TEMI is a social community in the north-eastern Georgian village of Gremi. Today there are about 65 people between the ages of 6 and 75 living at TEMI. Many of them are orphans, some with disabilities others in need of protection due to social or psychological problems. Together with some carers, they form a large family and care for each other. Everybody learns about household, gardening, construction and agricultural work, as far as possible. Handicraft and musical areas such as theatre, singing, piano and panda play, reading aloud, painting, handwork, pottery and others are also offered. In addition, there are various sports activities, language classes in English and German as well as computer lessons, in which interested people from the village can participate.

The community also practices organic winegrowing and produces wine according to traditional methods. They also operate a carpentry workshop equipped with modern machinery. TEMI grows an old wheat variety, the grain is cleaned, ground into flour and baked in its own bakery bread for the community. In addition, in November 2015, an on-site restaurant with bicycle rental was opened.

The aim of the organization is the realization of new social impulses through the formation of a community in which people with intellectual disabilities and young people from the orphanage, who no longer have social support after school, live and work together with caregivers for people in need from broken family relationships. Especially in Georgia, where the social network is organized by family structures, this is a completely new approach.

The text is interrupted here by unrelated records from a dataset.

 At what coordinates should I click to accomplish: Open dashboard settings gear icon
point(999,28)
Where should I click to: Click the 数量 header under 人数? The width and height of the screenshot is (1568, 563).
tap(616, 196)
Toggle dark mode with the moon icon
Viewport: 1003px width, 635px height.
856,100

In 1992, the association bought a brick house and made habitable through a lot of contribution of personal work. They started by giving a new home to a group of young people with disabilities who have lived in an orphanage. During the civil war in Georgia (spring 1993 - spring 1995), however, all had to leave the house and the five orphans were temporarily accommodated privately. There were raids and many things got stolen or destroyed. In the spring of 1995, they could use the house once again and caregivers and volunteers gradually renovated and expanded the house since.

In the year 2000, TEMI has been recognized as a private non-profit organization. Under the leadership of Nika Kvashali, many people and employees, all from Georgia, live and work in the community with very modest salaries. They organize all everything necessary such as money, food, renovations and extensions, provide for helpers, work in school, in the garden, in the kitchen, in the care and in the accounting. The support of Susanna Reinhart, a Swiss woman with Waldorf teacher and theatre training, who, in addition to her transports to Georgia and her continuous support in the community, organises active donations for TEMI, helps to keep the association alive.

Current challenges:

The enormous extent of rural migration in Georgia - 30 to 50% of the population live in the capital of Tbilisi - makes TEMI’s work difficult because there is hardly any infrastructure for socially disadvantaged and disabled people in rural areas. But despite all obstacles, TEMI takes care of these people who, if they do not have a family, have to live on the street. Whenever possible, all those seeking help are welcomed and the community grows steadily.

Since 2005, TEMI has taken in many severely disabled and autistic adolescents from public school homes. As a result, TEMI has been receiving state support for these 24 people for several years, currently 15 lari, which is about six euros per day and person. With the help of donations and the sparse revenues from the sale of its own products, TEMI can also create a living space for many other people in need.